Piccola posta
Autonomia timida
Prima del coronavirus Lombardia e Veneto invocavano "il secessionismo dei ricchi", ora Draghi ha la grande occasione di ristabilire il primato della sanità pubblica. E allora addio vanagloria dei governatori
L’Italia di prima aveva un micidiale carico pendente: la cosiddetta autonomia differenziata rivendicata dalle regioni secessioniste, Lombardia e Veneto (il “secessionismo dei ricchi”, Viesti) e dal masochismo concorrente dell’Emilia Romagna, con una coda di aspiranti minori. Una nuova reazione al Risorgimento italiano, senza neanche l’eroismo del brigantaggio.
Poi venne la pandemia. Ricordo ancora i primi giorni. La sicumera dei titolari leghisti, il disprezzo compiaciuto per il modo in cui il Mezzogiorno avrebbe fatto bancarotta, la foia della caccia all’untore cinese in Toscana (non si sarà mai abbastanza riconoscenti con la comunità cinese in Toscana e altrove). Di lì a poco la Lombardia sarebbe stata travolta dall’insipienza, ed è ancora là. Su quella scorta ci si poté chiedere, ci si deve ancora chiedere, che cosa sarebbe del sistema scolastico confiscato dalla regione autonomamente differenziale.
Il disastro grottesco di un governo europeo della pandemia sequestrato dalle smanie feudali delle Regioni ha avuto il tempo di consumarsi per intero, e la Costituzione e la sua Corte hanno avuto il tempo di ripronunciarsi sulla competenza statale nella difesa da una minaccia internazionale alla salute. Benché le baruffe chiozzotte non siano affatto finite, il vigente governo introvabile ha, oltre la necessità di far fronte alla pandemia e debellarla, l’opportunità di riformare la sanità pubblica alla stregua della lezione effettuale.

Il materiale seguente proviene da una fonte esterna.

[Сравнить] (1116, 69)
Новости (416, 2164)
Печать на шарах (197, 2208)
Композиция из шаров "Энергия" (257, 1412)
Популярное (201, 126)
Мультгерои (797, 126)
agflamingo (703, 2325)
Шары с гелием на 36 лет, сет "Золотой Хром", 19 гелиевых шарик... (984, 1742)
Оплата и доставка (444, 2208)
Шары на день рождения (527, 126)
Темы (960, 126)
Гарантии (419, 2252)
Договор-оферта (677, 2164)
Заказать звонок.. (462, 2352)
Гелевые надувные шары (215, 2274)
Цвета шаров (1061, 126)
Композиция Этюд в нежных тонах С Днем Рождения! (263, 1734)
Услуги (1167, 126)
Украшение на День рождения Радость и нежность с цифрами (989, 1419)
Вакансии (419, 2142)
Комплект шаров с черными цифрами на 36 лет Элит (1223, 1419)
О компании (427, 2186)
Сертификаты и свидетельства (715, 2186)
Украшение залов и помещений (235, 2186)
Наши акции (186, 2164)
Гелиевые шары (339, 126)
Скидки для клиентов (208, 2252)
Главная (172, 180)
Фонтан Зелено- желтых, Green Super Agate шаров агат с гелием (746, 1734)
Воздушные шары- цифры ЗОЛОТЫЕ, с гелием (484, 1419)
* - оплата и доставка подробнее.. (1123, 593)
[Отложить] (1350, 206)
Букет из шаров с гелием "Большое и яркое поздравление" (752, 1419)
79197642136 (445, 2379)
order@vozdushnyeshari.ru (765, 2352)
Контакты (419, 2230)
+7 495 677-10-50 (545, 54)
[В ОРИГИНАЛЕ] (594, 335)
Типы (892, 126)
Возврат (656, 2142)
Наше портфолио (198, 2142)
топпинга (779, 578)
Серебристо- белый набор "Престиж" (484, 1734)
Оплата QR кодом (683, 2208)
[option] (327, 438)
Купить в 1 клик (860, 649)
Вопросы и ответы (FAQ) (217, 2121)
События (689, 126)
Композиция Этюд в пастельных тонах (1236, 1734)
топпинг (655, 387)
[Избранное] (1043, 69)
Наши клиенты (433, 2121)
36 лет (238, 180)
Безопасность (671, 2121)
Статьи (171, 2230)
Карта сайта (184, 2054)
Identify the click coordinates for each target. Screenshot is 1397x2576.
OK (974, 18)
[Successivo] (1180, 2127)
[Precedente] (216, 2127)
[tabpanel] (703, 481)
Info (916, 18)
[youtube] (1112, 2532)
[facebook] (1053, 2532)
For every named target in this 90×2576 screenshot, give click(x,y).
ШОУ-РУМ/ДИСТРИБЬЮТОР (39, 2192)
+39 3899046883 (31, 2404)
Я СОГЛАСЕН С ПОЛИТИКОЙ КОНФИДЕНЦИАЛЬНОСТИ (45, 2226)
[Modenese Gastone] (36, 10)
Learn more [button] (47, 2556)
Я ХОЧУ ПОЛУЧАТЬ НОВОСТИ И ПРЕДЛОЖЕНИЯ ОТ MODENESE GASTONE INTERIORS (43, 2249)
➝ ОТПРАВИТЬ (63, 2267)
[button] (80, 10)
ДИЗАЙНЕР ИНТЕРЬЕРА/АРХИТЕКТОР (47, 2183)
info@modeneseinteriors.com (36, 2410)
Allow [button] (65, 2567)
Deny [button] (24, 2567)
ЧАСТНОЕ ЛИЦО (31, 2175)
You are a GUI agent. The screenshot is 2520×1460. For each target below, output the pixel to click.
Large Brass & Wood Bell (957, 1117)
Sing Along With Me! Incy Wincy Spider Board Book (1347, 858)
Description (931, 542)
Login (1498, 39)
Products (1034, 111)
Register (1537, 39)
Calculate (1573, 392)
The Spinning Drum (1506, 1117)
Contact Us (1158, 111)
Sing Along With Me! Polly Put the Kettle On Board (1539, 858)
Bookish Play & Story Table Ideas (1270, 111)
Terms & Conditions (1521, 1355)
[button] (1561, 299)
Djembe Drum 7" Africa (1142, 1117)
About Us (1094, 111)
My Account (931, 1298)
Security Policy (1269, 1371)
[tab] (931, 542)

Misura e impiego delle risorse, rianimazione della medicina generale legata al territorio e alla fiducia, ristabilimento del primato della sanità pubblica, sono la lezione dei fatti. Se il governo avesse il coraggio di tirarla – e se non lo facesse non potrebbe nemmeno illudersi di venire davvero a capo della pandemia – attuando quello che, Mes o no, è un punto essenziale della sua ragione d’esistenza, le vanagloriose e avide ambizioni di autonomie differenziate andrebbero a farsi benedire, e almeno per questo la pandemia avrebbe prodotto un beneficio laterale.
Se molti cosiddetti governatori di regione si rigonfiano come rane raganelle e rospi per sembrare più grossi e spaventosi, è solo grazie alla quantità di denaro che la gestione della sanità mette loro in mano (salvo tagliargliela a qualunque occorrenza). Il riordinamento della salute pubblica li riporterebbe alla dimensione reale e restituirebbe alla cura per la salute l’uguaglianza, la fiducia e l’efficacia di cui ha bisogno. E rimetterebbe al suo posto la vanità dell’autonomia differenziata, dopo che la tragedia dei fatti ha mostrato che strada imprevista abbia preso la differenza.